Maduro e Edmundo González Urrutia – os dois
candidatos que reivindicam a vitória nas últimas eleições – garantem que irão
tomar posse no próximo dia 10 de janeiro.
O primeiro afirma
que comparecerá no dia marcado à Assembleia Nacional (o Parlamento venezuelano,
controlado pelo chavismo), ao lado de "milhões de homens e mulheres",
para assumir seu terceiro mandato de seis anos.
Por outro lado, o
ex-diplomata González Urrutia reitera sua plena intenção de viajar à Venezuela para tomar posse do mandato
outorgado pelos venezuelanos "que me elegeram com sete milhões de
votos".
González Urrutia
tem uma ordem de prisão emitida
contra ele – e o governo de Maduro ofereceu uma recompensa de US$ 100 mil
(cerca de R$ 607 mil) por qualquer informação que leve à sua captura.
María Corina
Machado, vencedora das eleições primárias da oposição, foi o braço direito e
companheira de campanha de González Urrutia. Ela o apoiou como candidato único,
depois que o governo venezuelano a impediu de concorrer à presidência.
Agora, ela volta a
convocar os venezuelanos a sair às ruas em 9 de janeiro, em um momento de
grande tensão. Para ela, "Maduro não irá sair sozinho, é preciso fazê-lo
sair com a força de um povo que nunca se rende".
O governo de Maduro
anunciou o deslocamento de 1,2 mil militares em todo o país para "garantir
a paz" no dia 10 de janeiro. E assegurou que não existe "nenhuma
possibilidade" de que González "coloque um pé na Venezuela sem ser
detido".
Durante sua
entrevista à BBC News Mundo, Machado afirma que Maduro vive
"entrincheirado em Miraflores", o palácio presidencial venezuelano, e
o acusa de exercer "ocupação territorial" da Venezuela. Ela destaca
que a decisão sobre sua forma de sair está nas mãos do próprio presidente.
<><> Confira
abaixo a entrevista:
·
Como
a sra. definiria o estado em que se encontra a Venezuela a poucos dias de 10 de
janeiro?
María Corina Machado: Existe
uma enorme emoção em um país que decidiu ser livre, que enfrentou todas as
ameaças e obstáculos para poder chegar até aqui.
A Venezuela é um
país que, apesar da repressão brutal gerada pelo regime nos últimos cinco meses
depois da eleição de 28 de julho, está decidido a fazer respeitar nosso desejo
de mudança.
É uma Venezuela
unida, uma Venezuela organizada e uma Venezuela muito firme, frente a uma
tirania que está no ponto de maior debilidade da sua história.
·
Maduro
declarou que será juramentado como presidente e Edmundo González insistiu, no
último fim de semana, que irá regressar à Venezuela para tomar posse. Como a
oposição vai enfrentar este dia?
Machado: O
regime é quem tem um problema em 10 de janeiro. A prova de fogo desse dia é
para ele.
Nós, venezuelanos,
já decidimos. O mundo todo sabe que Edmundo González Urrutia é o presidente
eleito dos venezuelanos.
Maduro tem à sua
frente a decisão sobre seu final. Se pretender ficar pela força, enfrentará uma
situação extremamente adversa.
O dia 10 de janeiro
é também uma prova de fogo para os governos democráticos do mundo, que
insistiram na apresentação das atas [eleitorais]

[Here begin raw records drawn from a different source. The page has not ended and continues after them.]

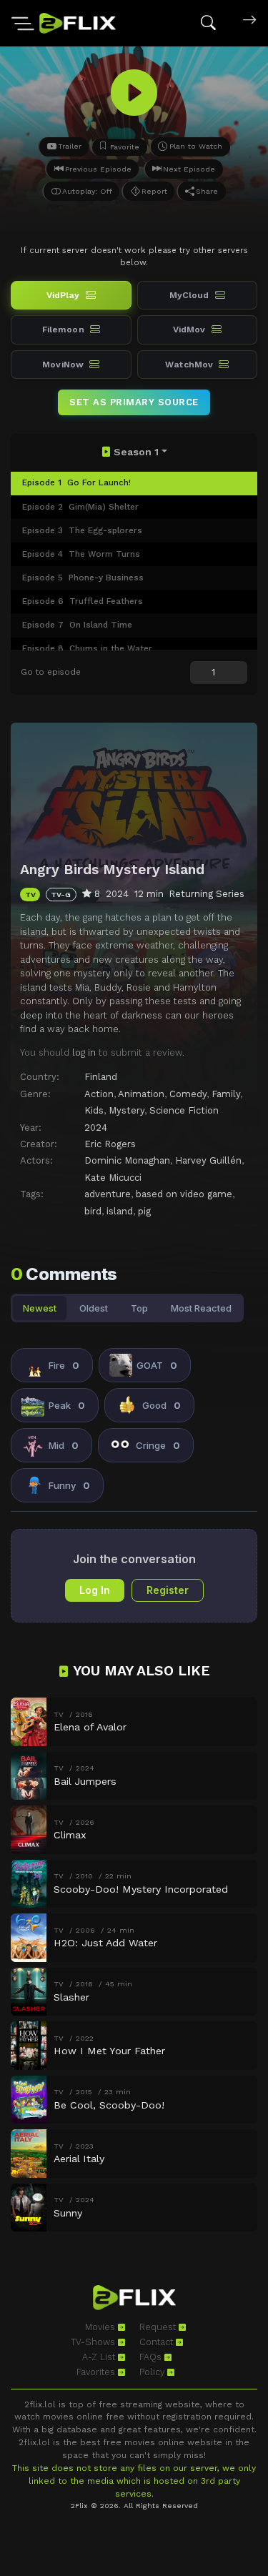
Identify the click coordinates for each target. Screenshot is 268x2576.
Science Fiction (184, 1110)
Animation (141, 1094)
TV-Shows (94, 2342)
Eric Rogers (110, 1144)
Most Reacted (201, 1308)
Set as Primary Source (134, 402)
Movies (101, 2327)
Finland (100, 1076)
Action (99, 1094)
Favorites (97, 2372)
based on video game (184, 1194)
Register (168, 1590)
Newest (39, 1308)
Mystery (126, 1110)
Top (139, 1308)
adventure (107, 1194)
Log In (94, 1590)
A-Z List (100, 2357)
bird (92, 1211)
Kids (94, 1110)
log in (84, 1052)
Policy (153, 2372)
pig (144, 1211)
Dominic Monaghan (127, 1160)
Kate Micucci (113, 1177)
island (119, 1211)
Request (159, 2327)
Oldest (93, 1308)
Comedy (188, 1094)
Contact (157, 2342)
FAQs (151, 2357)
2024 (95, 1127)
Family (226, 1094)
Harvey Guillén (208, 1160)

e querem ver os resultados.
O tempo
acabou, nós temos as atas, originais e
autênticas. Chegou o momento de tomar posição.
Ou eles estão com o
povo da Venezuela, com a democracia, com os direitos humanos e com a liberdade,
ou estão com uma tirania que foi qualificada de terrorismo de Estado pela
Comissão Interamericana de Direitos Humanos e cometeu crimes contra a
humanidade, segundo a missão internacional independente de averiguação dos
fatos das Nações Unidas.
Não existe meio
termo.
·
Países
como a Colômbia e o México, além dos aliados de Maduro, afirmaram que irão
enviar um representante para a posse. Que capacidade têm vocês de evitar seu
juramento?
Machado: O
juramento não depende deles.
Eles simplesmente
terão a decisão de avalizar ou não um ato sem efeito e inconstitucional, no
contexto de um país com legitimidade para lutar pela liberdade e com o apoio
interno dos cidadãos dos seus respectivos países.
Não tenho dúvidas
de que os brasileiros, colombianos e mexicanos estão acompanhando a causa venezuelana.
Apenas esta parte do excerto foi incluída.